Zahlreiche Radsportler klagen beim Training über eingeschlafene Füße. Der Grund liegt in der verminderten Blutzufuhr im Zehenbereich. Ist der Schuhadapter richtig eingestellt, so liegt die Pedalachse auf Höhe des Großzehengrundgelenks. Bei jedem Tritt wird der relativ kleine Bereich der Fußsohle, der über der Pedalachse liegt, stark komprimiert. Je länger die Dauer und je höher der Druck (z.B. bergauf fahren), desto schlechter die Durchblutung im vorderen Fußbereich. Gerade in den Wintermonaten ist dies sehr unangenehm, da die Füße zu allem Überfluss auch noch kalt werden.

 

Im folgenden ein paar Vorschläge, mit denen sich Abhilfe schaffen lässt!

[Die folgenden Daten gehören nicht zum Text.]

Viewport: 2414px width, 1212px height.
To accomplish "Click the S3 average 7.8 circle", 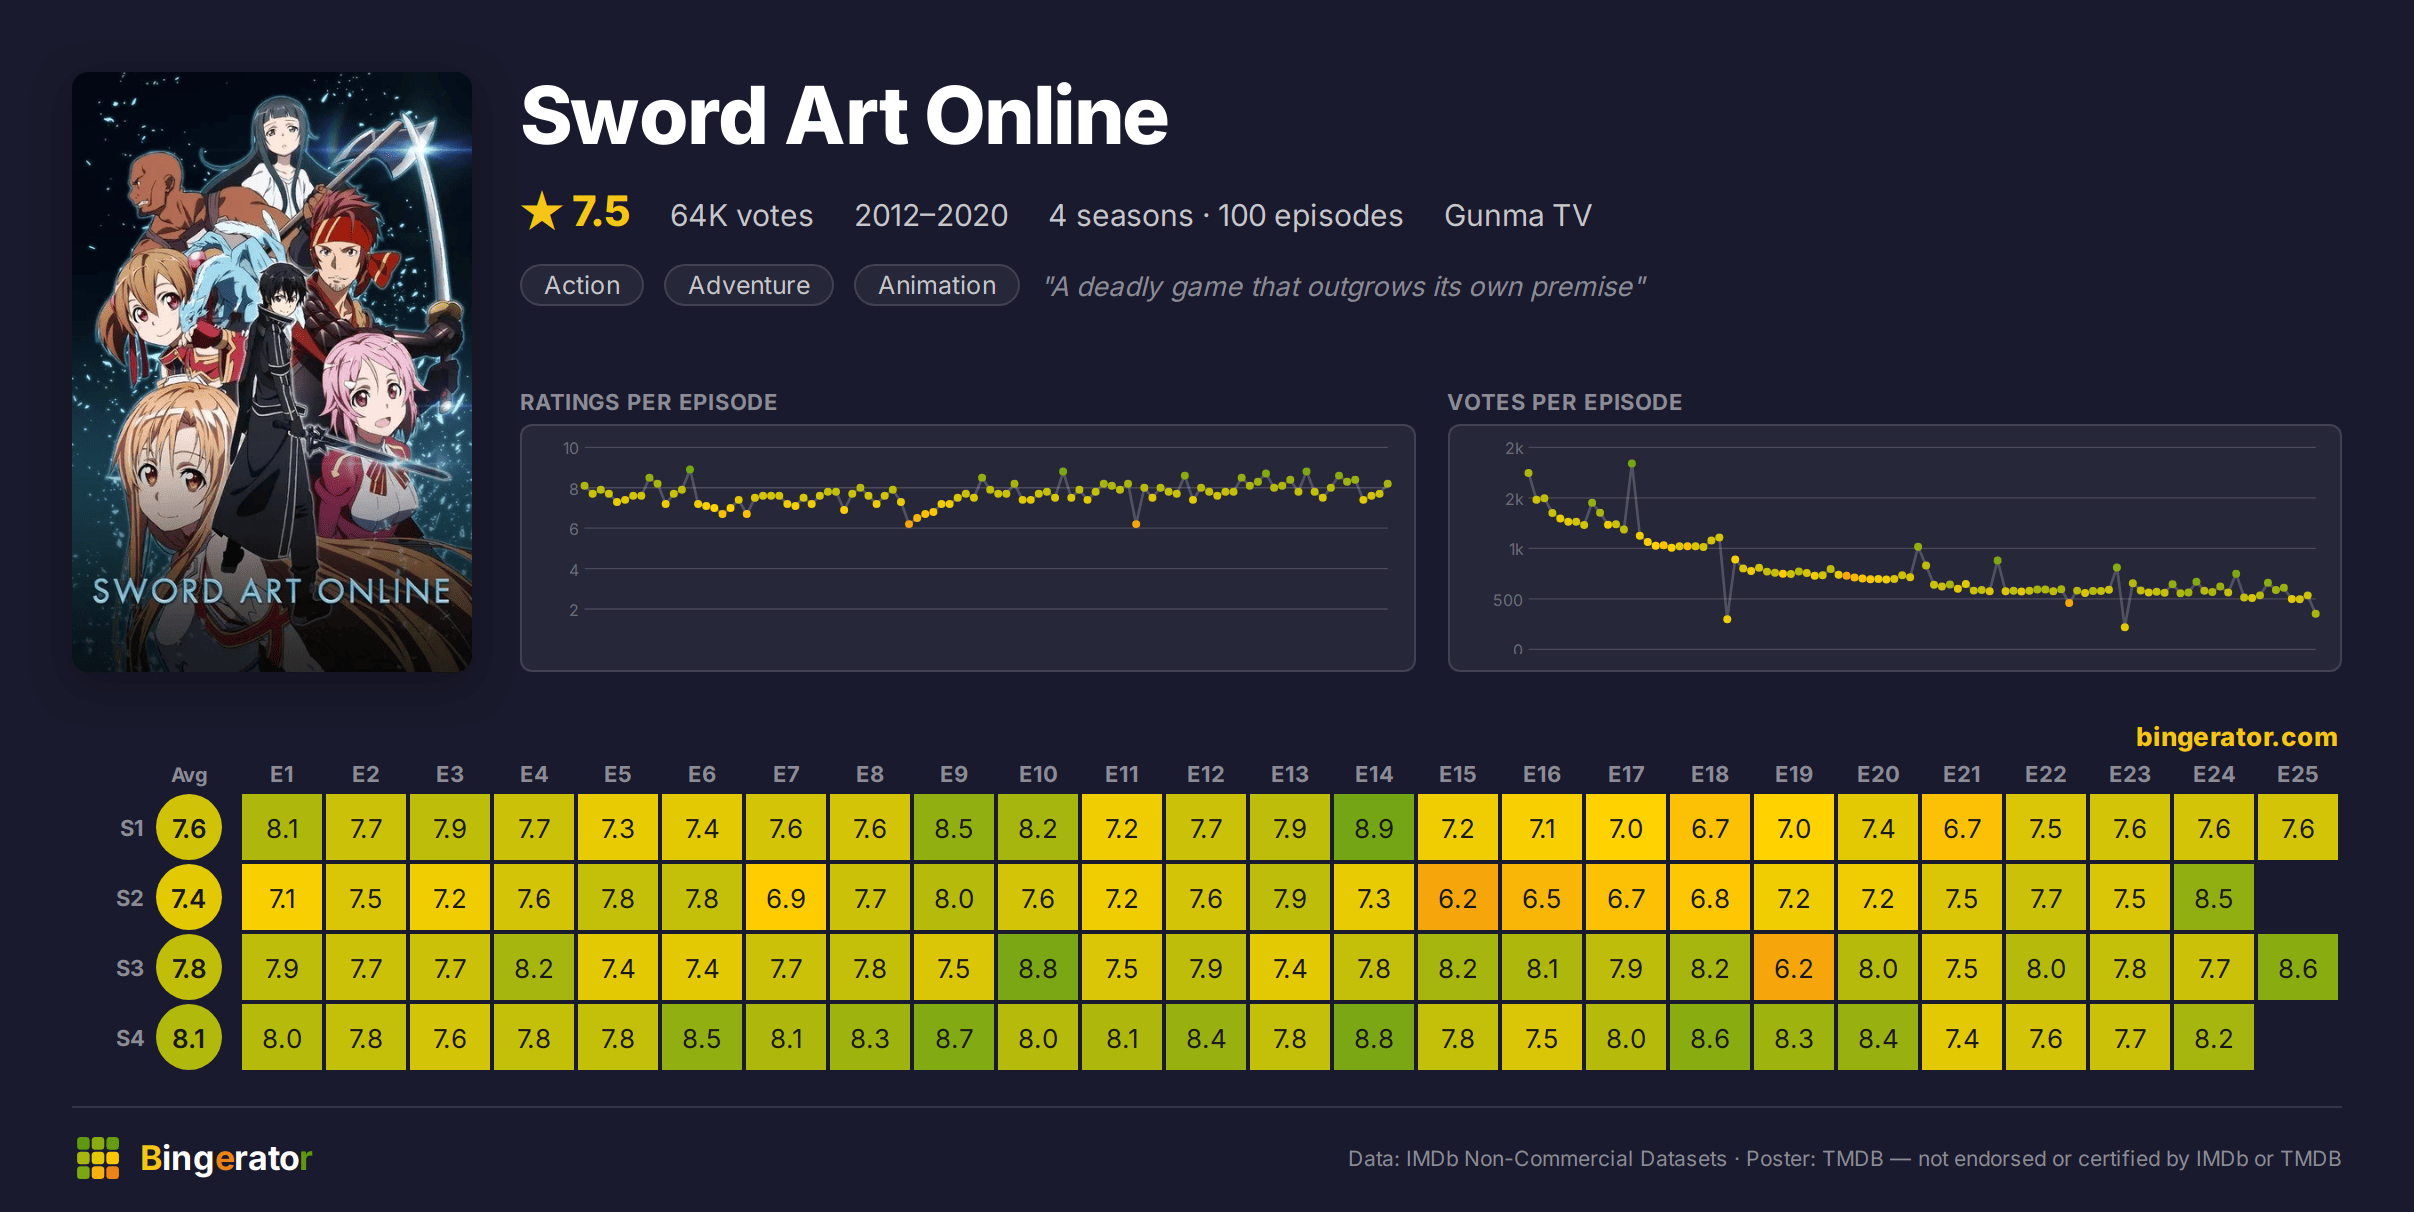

  • Die Schuhe sollten so gewählt werden, dass sie vor allem im Vorfußbereich viel Platz bieten. Nur so kann sich der Fuß beim Druck aufs Pedal entsprechend ausbreiten.
  • Damit sich der Druck gleichmäßiger verteilen kann, sollten Schuhe mit harten, steifen Sohlen gewählt werden.
  • Beim Mountain Bike Training empfiehlt es sich immer wieder Laufpassagen über mehrere hundert Meter einzubauen.
  • Bei extremen Beschwerden kann nur durch die Verwendung eines herkömmlichen Pedals mit „Käfig“ zusammen mit normalen Turnschuhen Abhilfe geschaffen werden.